Me{Showering}: Go look at the clock
*Kid walks past daddy
*Looks at clock
*Walks back past daddy
Kid: Theres a 2 & a 9 & a 8
Me: Which is first?
*Kid walks past daddy
*Looks at clock
Kid: Now theres 2 nines
Me: It’s 9:..
Kid: WAIT LET ME CHECK AGAIN!
[date]
Me: ‘Don’t let her know ur a boxing ring announcer…’
Her: “Shall we order dessert?”
Me: “LET’S GET READY TO EAT APPLE CRUUUUMBLE!”
The best revenge is living well. Starting after you murder the person who wronged you.
damn demi, your rap battle opponent didn’t even try to diss your clothes. what’s your secret. [camera pans out to show all-orange outfit]
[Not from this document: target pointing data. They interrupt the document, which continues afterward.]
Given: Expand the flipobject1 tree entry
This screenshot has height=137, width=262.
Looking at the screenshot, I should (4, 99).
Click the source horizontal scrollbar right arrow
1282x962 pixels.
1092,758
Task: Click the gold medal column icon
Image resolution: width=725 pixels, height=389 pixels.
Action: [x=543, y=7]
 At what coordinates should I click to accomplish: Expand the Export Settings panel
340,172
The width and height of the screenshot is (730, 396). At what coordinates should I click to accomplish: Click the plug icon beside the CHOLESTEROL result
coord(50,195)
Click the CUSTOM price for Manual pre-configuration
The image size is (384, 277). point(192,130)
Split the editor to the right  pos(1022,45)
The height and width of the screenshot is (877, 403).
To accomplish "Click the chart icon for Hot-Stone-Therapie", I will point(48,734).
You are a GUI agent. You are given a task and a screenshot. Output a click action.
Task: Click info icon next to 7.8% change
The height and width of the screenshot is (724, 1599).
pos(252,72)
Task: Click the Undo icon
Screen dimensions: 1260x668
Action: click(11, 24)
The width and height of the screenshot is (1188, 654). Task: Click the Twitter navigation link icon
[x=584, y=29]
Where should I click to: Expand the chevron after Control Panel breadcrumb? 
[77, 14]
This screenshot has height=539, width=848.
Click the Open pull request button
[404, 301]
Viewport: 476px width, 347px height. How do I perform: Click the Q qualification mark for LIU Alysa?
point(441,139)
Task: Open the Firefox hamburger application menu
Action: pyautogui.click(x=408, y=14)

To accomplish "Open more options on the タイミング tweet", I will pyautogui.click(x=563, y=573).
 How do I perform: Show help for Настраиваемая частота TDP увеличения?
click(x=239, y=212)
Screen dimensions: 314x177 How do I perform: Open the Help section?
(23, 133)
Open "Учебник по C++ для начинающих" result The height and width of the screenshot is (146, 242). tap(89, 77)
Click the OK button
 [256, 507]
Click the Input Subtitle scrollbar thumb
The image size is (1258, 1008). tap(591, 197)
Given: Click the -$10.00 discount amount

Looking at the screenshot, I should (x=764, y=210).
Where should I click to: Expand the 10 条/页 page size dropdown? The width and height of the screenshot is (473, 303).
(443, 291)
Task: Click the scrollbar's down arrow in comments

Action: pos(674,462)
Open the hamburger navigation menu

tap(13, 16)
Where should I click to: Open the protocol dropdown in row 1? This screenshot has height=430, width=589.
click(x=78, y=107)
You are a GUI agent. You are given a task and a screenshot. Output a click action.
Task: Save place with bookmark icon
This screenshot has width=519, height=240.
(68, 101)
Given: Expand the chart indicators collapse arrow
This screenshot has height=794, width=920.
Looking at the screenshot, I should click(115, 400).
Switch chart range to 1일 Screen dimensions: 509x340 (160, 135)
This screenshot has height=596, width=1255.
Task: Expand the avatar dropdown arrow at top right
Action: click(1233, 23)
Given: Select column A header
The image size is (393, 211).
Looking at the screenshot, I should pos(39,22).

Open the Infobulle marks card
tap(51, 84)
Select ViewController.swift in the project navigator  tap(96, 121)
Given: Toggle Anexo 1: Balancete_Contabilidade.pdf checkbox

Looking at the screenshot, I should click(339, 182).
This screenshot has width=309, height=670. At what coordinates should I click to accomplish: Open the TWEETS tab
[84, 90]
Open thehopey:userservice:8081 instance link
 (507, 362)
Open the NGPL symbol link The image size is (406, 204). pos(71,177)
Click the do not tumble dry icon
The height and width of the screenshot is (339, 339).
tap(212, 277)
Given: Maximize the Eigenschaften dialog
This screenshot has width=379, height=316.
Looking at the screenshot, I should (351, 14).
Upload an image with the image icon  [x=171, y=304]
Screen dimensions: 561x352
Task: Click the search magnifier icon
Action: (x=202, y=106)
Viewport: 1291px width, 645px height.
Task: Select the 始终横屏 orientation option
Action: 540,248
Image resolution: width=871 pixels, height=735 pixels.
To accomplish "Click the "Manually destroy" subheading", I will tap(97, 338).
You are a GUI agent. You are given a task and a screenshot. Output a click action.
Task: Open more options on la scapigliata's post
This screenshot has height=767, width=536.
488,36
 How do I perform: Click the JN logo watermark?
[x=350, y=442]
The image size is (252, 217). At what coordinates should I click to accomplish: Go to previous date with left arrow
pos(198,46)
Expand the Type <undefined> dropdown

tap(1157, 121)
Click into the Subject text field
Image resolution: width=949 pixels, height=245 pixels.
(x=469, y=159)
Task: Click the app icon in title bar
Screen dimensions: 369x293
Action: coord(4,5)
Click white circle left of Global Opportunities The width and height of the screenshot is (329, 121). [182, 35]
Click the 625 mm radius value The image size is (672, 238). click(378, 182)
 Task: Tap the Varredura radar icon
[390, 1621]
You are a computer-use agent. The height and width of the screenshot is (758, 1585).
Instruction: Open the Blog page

I always eat cake like I’m about to be caught.
i’m cautious about following people back these days because i follow when they look normal and next week they’re banging horses
ME: (falling to my death in an elevator shaft) lol shaft
Guys, I need a good recipe that will make my guests never come visit again.
Last year for Christmas I got a sweater, this year I am hoping for a screamer or a moaner.
I am the boss of me. And my wife is my boss’s boss.
Me: [arguing with Tom Cruise] OMG JUST PICK A POSSIBLE MISSION
About to prop up a cardboard box with a stick on a string and put a hoodie under it.